Stephen Codrington

Caucasus Travel Diary 2026

Sunset over western Greenland.  Photo © copyright Stephen Codrington, 1996.

We arrived in Baku after dark at 7:50pm last night.  Our journey from Sydney was fabulous on Turkish Airlines via Kuala Lumpur to Istanbul (on an Airbus A350-900, registration TC-LGY), connecting with an Airbus A321 (registration TC-LTG) into Baku.  Because of the current closure of Iranian airspace, the flight into Istanbul flew over several of the areas we were due to be visiting over the following three weeks – over Baku and then west across Azerbaijan and Georgia.  It was somewhat confronting to see that much of the Lesser Caucasus Mountains in Georgia, where we were scheduled to visit in about a week’s time, were covered with snow.  Maybe we should have brought some warmer clothing???

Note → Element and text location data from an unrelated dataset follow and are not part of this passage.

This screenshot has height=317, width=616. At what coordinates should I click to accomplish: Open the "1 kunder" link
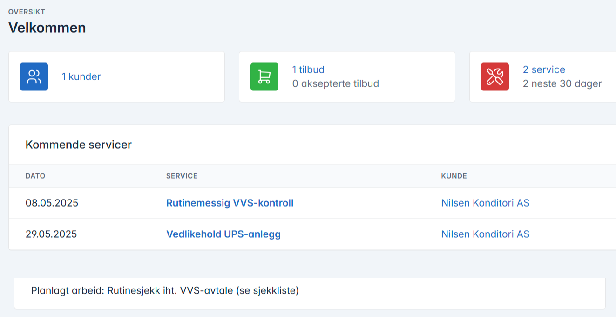click(81, 77)
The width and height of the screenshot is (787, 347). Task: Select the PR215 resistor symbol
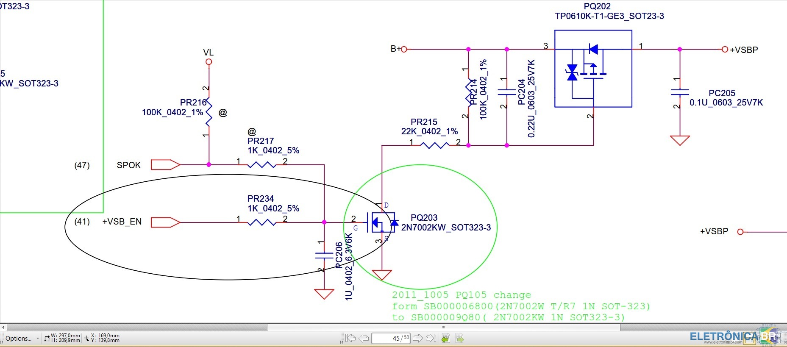[434, 145]
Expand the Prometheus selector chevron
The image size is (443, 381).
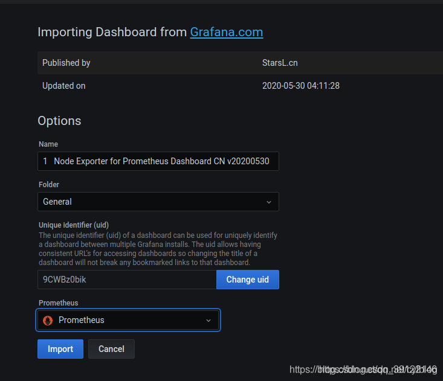tap(209, 321)
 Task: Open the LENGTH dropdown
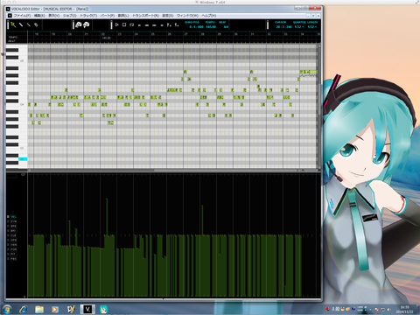[312, 27]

After clearing immigration and customs in Baku’s very modern and impressive Heydar Aliyev Airport, we met our driver and took a minibus to the Ibis Hotel, our base for the coming three nights.  After just over 30 hours travel since leaving home, we were certainly relieved to arrive at the hotel, hoping for a solid night’s sleep…

…which we may have had if we had not been woken by an unwelcome phone call at 4:30am the following morning (today – Saturday).  It was difficult to get back to sleep after that, especially as the room was over-heated and difficult to cool, so we rose and enjoyed an early breakfast.

Following breakfast, we went on a 5-kilometre walk from the hotel to the Caspian Sea waterfront at Ağ Şahar Bulvari Park, near the spectacular white architecture of the Victory Museum Arch and several other futuristic mirror-fronted high-rise buildings.  The white archway over the Victory Museum was especially impressive.  A new construction (just two and a half years old), it was built to celebrate Azerbaijan’s victory over Armenia in a 44-day conflict in 2022 to reassert control over the disputed enclave of Nagorno-Karabakh.  It was immediately clear to us that Azerbaijan has been using its oil revenues since the breakup of the USSR to create a visually impressive urban landscape with a mix of stunning new architecture and very well renovated (and often updated) Soviet-era apartment blocks.

At 11:00am, we attended a briefing meeting with Rich Beal, the leader of the 19-member group of travellers with whom we would be sharing the subsequent three weeks of travel through the Caucasus.  A member of the Koryo Tours team, I had travelled with Rich previously through Tajikistan, so it was great to re-kindle a long friendship, introduce him to Di, and meet our fellow travellers.

The theme of this, the first day’s visits, was “modern Baku”, so it made sense to begin our tour with a visit to Baku’s most spectacular (many would say iconic) building, the Heydar Aliyev Centre.  I had been blown away by this building when I visited the exterior around sunset in 2018, and today’s visit was no less impressive although quite different – partly because the grounds at the front were boarded off for renovations (making views of the front of the building difficult), and also because the focus of today’s visit was the building’s interior.

Suffice to say that there is no other building in the world that matches the Heydar Aliyev Centre’s curved architecture and interior use of space.  The exhibits we saw, comprising models of famous buildings in Azerbaijan, carpets, clothing, innovative and modern works of art, and so on would be special in any building, but under the curves and flows of this building’s architecture, they were simply breathtaking.

Our next stop was lunch in the Ancir Restaurant on the Caspian Sea waterfront.  The short drive of a few kilometres took almost an hour because of the heavy traffic in central Baku, but when we finally arrived, we were treated to a lovely smorgasbord of traditional Azerbaijani dishes, finished off by the curious “mince-meat, walnuts and pomegranate paste” dessert.

Another inordinately slow drive brought us to the foot of another of Baku’s distinctive buildings, the mirror-clad Flame Towers opposite Azerbaijan’s Parliament Building.  We walked from there through very sobering lines of memorial plaques to Turkish soldiers who were killed in 1918 fighting to free Baku from Russian Tsarist control of Baku and enable Azerbaijan to gain independence from the Russian Empire to a viewing platform that provided a panoramic vista across the city of Baku.

After getting our photos at the viewing platform, we walked back towards the Flame Towers and took the funicular railway down the steep hill to the Carpet Museum, helpfully shaped like a long roll of carpet and housing a three-storey display of the history of Azerbaijan’s famous carpet making traditions.  The designs on display were true works of art, culminating in some creative artistic carpets on display on the third (top) floor of the building.

It was 6:15pm when our visit concluded and we returned to our hotel, ready to enjoy a snack and cool drinks before trying to catch up on some much-needed sleep.